Objectives: To determine the association between indwelling urinary catheterization without a specific medical indication and adverse outcomes.
Design: Prospective cohort.
Setting: General medical inpatient services at a teaching hospital.
Participants: Five hundred thirty-five patients aged 70 and older admitted without a specific medical indication for urinary catheterization.
Intervention: Indwelling urinary catheterization within 48 hours of admission.
Measurements: Death, length of hospital stay, decline in ability to perform activities of daily living (ADLs), and new admission to a nursing home.
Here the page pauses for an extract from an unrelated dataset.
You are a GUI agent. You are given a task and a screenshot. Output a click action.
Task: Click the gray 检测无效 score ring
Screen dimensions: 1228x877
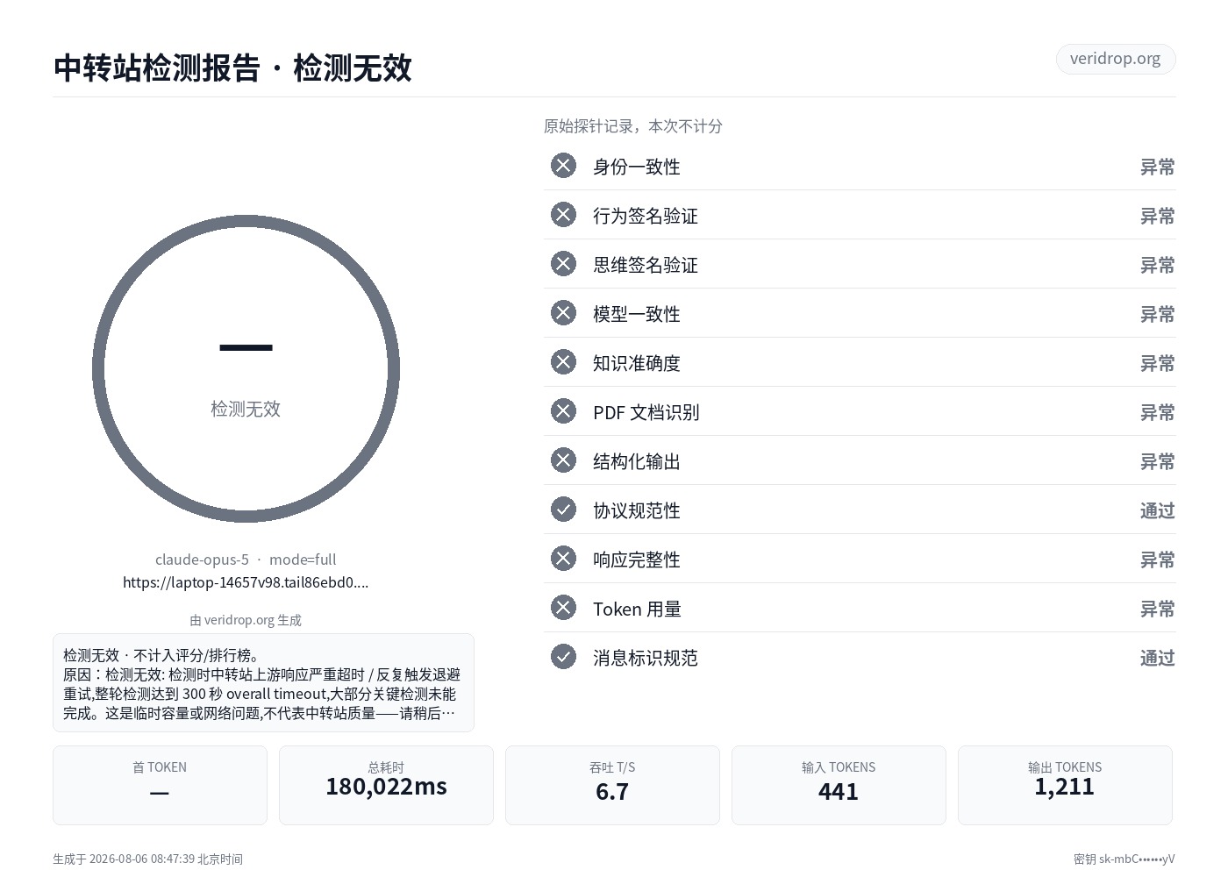(246, 368)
Results: Indwelling urinary catheters were placed in 76 of the 535 (14%) patients without a specific medical indication. Catheterized patients were more likely to die in the hospital (6.6% vs 1.5% of those not catheterized, P=.006) and within 90 days of hospital discharge (25% vs 10.5%, P<.001); the greater risk of death with catheterization persisted in a propensity-matched analysis (hazard ratio (HR)=2.42, 95% confidence interval (CI)=1.04-5.65). Catheterized patients also had longer lengths of hospital stay (median, 6 days vs 4 days; P=.001); this association persisted in a propensity-matched analysis (HR=1.46, 95% CI=1.03-2.08). Catheterization was not associated (P>.05) with decline in ADL function or with admission to a nursing home.
Conclusion: In this cohort of older patients, urinary catheterization without a specific medical indication was associated with greater risk of death and longer hospital stay.